McCoy noted the dangers to property by improperly disposing of FOG, which is especially prevalent with first-time cooks.

“FOG from butter, gravy, cooking oil, and sauces can look as harmless as liquids, and many people dispose of these substances down their drains,” McCoy said. “When they cool, however, FOG becomes thick and sticky, adhering to the pipes of your home and the region’s wastewater system. This has the potential to clog the pipes in your home, producing backups or other problems. It can also create problems for neighbors such as basement backups and sewer overflows into yards or streets.”

FOG gets into MSDPC’s sewer collection system mainly from residential customers pouring these substances down their drains. In fact, more of the FOG-related overflows in 2020 are occurring in residential areas which may suggest that people may not be aware of the danger and therefore are aren’t disposing of FOG properly.

Fats, oils and grease are a byproduct of cooking and are mostly found in the following:

  • Meats
  • Cooking oil
  • Lard or shortening
  • Butter or margarine
  • Mayonnaise
  • Food scraps
  • “Hidden oils” such as salad dressings, syrup, batter, cheese, and whipping cream

The MSDPC FOG program was designed to reduce the possibility of sewer pipe blockages and overflows by educating the community about how FOG affects the sewer system and how customers can properly dispose of these substances.

Fall and early winter see more FOG issues than any other time of year, particularly around the holiday cooking season. But since 2004, our region has seen nearly a 75% reduction in grease-related sewer overflows, due in part to better education and the community’s help in preventing FOG from entering our sewer system. “We are asking the community to help us continue this trend,” McCoy said. “So don’t FOG up our pipes this holiday season!”

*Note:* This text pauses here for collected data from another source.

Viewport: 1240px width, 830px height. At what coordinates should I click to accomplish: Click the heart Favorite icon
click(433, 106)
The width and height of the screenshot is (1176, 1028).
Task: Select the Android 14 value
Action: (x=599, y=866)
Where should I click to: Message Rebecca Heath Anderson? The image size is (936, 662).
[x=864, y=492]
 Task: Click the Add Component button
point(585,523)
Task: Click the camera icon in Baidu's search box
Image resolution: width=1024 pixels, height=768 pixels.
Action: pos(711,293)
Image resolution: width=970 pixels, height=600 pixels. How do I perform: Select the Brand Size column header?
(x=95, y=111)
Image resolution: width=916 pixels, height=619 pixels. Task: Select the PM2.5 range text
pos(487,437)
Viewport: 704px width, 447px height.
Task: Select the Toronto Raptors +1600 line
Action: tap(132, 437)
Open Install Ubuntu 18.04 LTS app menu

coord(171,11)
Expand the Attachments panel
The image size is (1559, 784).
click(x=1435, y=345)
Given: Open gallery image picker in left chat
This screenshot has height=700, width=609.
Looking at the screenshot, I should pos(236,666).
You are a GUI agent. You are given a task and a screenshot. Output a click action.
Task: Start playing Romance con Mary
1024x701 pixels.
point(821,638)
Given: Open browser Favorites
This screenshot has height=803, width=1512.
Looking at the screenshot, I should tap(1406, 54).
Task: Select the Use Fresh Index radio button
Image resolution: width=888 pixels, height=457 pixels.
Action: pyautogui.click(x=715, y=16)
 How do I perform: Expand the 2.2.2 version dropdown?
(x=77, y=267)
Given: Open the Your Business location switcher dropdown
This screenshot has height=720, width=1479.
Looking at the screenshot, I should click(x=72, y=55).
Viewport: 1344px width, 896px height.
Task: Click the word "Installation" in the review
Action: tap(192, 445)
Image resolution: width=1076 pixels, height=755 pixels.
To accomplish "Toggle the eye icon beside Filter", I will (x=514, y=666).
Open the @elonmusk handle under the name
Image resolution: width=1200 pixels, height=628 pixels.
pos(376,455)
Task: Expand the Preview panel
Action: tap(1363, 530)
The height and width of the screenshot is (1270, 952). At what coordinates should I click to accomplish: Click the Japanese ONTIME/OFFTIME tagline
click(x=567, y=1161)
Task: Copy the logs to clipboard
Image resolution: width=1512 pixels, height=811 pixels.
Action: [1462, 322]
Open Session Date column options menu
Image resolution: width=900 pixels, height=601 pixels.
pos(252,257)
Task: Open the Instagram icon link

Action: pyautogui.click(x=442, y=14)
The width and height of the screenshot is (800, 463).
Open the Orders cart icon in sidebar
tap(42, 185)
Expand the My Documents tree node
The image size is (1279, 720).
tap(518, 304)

To work effectively, sewer systems need to be properly maintained. MSDPC encourages all customers to do their part in maintaining their home’s system and to use proper disposal methods as provided below.

What Can You Do?

  • Wipe visible FOG and food scraps from plates, pots, and utensils into the trash for disposal.
  • Never pour FOG down your sink drain, garbage disposal, or the sewer system


  • Pour cooled FOG into a container such as empty pet food, vegetable, or coffee cans. Allow the material to cool and solidify.
  • Secure the lid and place it in the trash when full.  Lids are available at your local municipality or at MSD’s Administrative Offices.
  • Encourage your neighbors to keep FOG out of the sewer system.